## Begin RECORDS PROVIDED

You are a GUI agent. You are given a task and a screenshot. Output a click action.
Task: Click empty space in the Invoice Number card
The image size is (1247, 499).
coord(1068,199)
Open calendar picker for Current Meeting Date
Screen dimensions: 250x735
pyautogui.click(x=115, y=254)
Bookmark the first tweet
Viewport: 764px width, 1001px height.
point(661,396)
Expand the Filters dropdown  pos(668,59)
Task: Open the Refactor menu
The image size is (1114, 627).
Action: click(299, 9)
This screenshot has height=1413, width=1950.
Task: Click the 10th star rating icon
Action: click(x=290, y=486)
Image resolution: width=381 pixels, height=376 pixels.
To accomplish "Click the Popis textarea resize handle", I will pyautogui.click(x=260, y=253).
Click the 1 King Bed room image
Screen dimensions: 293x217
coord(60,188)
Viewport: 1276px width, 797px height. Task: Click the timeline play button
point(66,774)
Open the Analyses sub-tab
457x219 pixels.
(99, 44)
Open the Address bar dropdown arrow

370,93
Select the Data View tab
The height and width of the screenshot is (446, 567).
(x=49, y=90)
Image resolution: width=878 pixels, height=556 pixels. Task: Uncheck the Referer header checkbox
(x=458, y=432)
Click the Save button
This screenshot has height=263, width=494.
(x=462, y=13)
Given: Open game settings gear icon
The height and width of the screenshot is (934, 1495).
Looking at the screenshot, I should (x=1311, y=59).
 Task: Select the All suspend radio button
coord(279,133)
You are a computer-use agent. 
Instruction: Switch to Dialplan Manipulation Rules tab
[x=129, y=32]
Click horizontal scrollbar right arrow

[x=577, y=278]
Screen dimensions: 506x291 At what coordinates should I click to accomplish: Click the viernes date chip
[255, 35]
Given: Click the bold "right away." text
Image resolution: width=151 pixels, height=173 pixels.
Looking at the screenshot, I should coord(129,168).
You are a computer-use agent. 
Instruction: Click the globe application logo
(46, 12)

## End RECORDS PROVIDED

> **PROBLEM TO WORK ON**:
Output every line of the records above as a numbered list, leaving out the blank lines.

> **OUTPUT OF THE EXERCISE**:
1. You are a GUI agent. You are given a task and a screenshot. Output a click action.
2. Task: Click empty space in the Invoice Number card
3. The image size is (1247, 499).
4. coord(1068,199)
5. Open calendar picker for Current Meeting Date
6. Screen dimensions: 250x735
7. pyautogui.click(x=115, y=254)
8. Bookmark the first tweet
9. Viewport: 764px width, 1001px height.
10. point(661,396)
11. Expand the Filters dropdown  pos(668,59)
12. Task: Open the Refactor menu
13. The image size is (1114, 627).
14. Action: click(299, 9)
15. This screenshot has height=1413, width=1950.
16. Task: Click the 10th star rating icon
17. Action: click(x=290, y=486)
18. Image resolution: width=381 pixels, height=376 pixels.
19. To accomplish "Click the Popis textarea resize handle", I will pyautogui.click(x=260, y=253).
20. Click the 1 King Bed room image
21. Screen dimensions: 293x217
22. coord(60,188)
23. Viewport: 1276px width, 797px height. Task: Click the timeline play button
24. point(66,774)
25. Open the Analyses sub-tab
26. 457x219 pixels.
27. (99, 44)
28. Open the Address bar dropdown arrow
29. 370,93
30. Select the Data View tab
31. The height and width of the screenshot is (446, 567).
32. (x=49, y=90)
33. Image resolution: width=878 pixels, height=556 pixels. Task: Uncheck the Referer header checkbox
34. (x=458, y=432)
35. Click the Save button
36. This screenshot has height=263, width=494.
37. (x=462, y=13)
38. Given: Open game settings gear icon
39. The height and width of the screenshot is (934, 1495).
40. Looking at the screenshot, I should (x=1311, y=59).
41.  Task: Select the All suspend radio button
42. coord(279,133)
43. You are a computer-use agent. 
44. Instruction: Switch to Dialplan Manipulation Rules tab
45. [x=129, y=32]
46. Click horizontal scrollbar right arrow
47. [x=577, y=278]
48. Screen dimensions: 506x291 At what coordinates should I click to accomplish: Click the viernes date chip
49. [255, 35]
50. Given: Click the bold "right away." text
51. Image resolution: width=151 pixels, height=173 pixels.
52. Looking at the screenshot, I should coord(129,168).
53. You are a computer-use agent. 
54. Instruction: Click the globe application logo
55. (46, 12)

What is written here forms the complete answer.